Listed entries:
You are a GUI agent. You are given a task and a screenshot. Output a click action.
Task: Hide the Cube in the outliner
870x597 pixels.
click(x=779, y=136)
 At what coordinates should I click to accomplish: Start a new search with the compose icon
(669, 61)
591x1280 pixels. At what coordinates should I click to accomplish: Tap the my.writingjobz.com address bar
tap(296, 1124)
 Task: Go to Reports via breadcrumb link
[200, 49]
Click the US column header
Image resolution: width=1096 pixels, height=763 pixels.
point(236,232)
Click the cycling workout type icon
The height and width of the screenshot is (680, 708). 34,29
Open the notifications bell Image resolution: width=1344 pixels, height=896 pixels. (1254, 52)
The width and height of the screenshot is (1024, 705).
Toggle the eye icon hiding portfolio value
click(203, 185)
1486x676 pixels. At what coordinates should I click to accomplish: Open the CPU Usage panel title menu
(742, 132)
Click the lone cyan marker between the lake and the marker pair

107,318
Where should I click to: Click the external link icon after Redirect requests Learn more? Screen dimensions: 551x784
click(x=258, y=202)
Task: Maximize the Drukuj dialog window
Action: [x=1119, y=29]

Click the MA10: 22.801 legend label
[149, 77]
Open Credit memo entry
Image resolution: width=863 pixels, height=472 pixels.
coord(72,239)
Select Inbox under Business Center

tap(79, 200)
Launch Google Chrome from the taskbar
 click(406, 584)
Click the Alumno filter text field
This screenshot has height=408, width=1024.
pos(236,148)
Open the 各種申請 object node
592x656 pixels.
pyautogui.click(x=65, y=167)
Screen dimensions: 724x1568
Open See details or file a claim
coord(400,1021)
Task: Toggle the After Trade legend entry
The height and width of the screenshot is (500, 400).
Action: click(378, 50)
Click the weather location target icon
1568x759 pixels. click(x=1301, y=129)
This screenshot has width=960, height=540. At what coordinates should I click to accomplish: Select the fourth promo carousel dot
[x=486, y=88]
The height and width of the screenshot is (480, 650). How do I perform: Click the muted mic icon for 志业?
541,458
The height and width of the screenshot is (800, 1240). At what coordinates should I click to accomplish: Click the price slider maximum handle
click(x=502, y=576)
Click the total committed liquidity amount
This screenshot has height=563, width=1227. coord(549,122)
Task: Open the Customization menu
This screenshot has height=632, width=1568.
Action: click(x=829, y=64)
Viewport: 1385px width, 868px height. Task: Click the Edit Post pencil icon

What to do: The full set of entries must be printed again without any alteration.

Result below:
You are a GUI agent. You are given a task and a screenshot. Output a click action.
Task: Hide the Cube in the outliner
870x597 pixels.
click(x=779, y=136)
 At what coordinates should I click to accomplish: Start a new search with the compose icon
(669, 61)
591x1280 pixels. At what coordinates should I click to accomplish: Tap the my.writingjobz.com address bar
tap(296, 1124)
 Task: Go to Reports via breadcrumb link
[200, 49]
Click the US column header
Image resolution: width=1096 pixels, height=763 pixels.
point(236,232)
Click the cycling workout type icon
The height and width of the screenshot is (680, 708). 34,29
Open the notifications bell Image resolution: width=1344 pixels, height=896 pixels. (1254, 52)
The width and height of the screenshot is (1024, 705).
Toggle the eye icon hiding portfolio value
click(203, 185)
1486x676 pixels. At what coordinates should I click to accomplish: Open the CPU Usage panel title menu
(742, 132)
Click the lone cyan marker between the lake and the marker pair

107,318
Where should I click to: Click the external link icon after Redirect requests Learn more? Screen dimensions: 551x784
click(x=258, y=202)
Task: Maximize the Drukuj dialog window
Action: [x=1119, y=29]

Click the MA10: 22.801 legend label
[149, 77]
Open Credit memo entry
Image resolution: width=863 pixels, height=472 pixels.
coord(72,239)
Select Inbox under Business Center

tap(79, 200)
Launch Google Chrome from the taskbar
 click(406, 584)
Click the Alumno filter text field
This screenshot has height=408, width=1024.
pos(236,148)
Open the 各種申請 object node
592x656 pixels.
pyautogui.click(x=65, y=167)
Screen dimensions: 724x1568
Open See details or file a claim
coord(400,1021)
Task: Toggle the After Trade legend entry
The height and width of the screenshot is (500, 400).
Action: click(378, 50)
Click the weather location target icon
1568x759 pixels. click(x=1301, y=129)
This screenshot has width=960, height=540. At what coordinates should I click to accomplish: Select the fourth promo carousel dot
[x=486, y=88]
The height and width of the screenshot is (480, 650). How do I perform: Click the muted mic icon for 志业?
541,458
The height and width of the screenshot is (800, 1240). At what coordinates should I click to accomplish: Click the price slider maximum handle
click(x=502, y=576)
Click the total committed liquidity amount
This screenshot has height=563, width=1227. coord(549,122)
Task: Open the Customization menu
This screenshot has height=632, width=1568.
Action: click(x=829, y=64)
Viewport: 1385px width, 868px height. Task: Click the Edit Post pencil icon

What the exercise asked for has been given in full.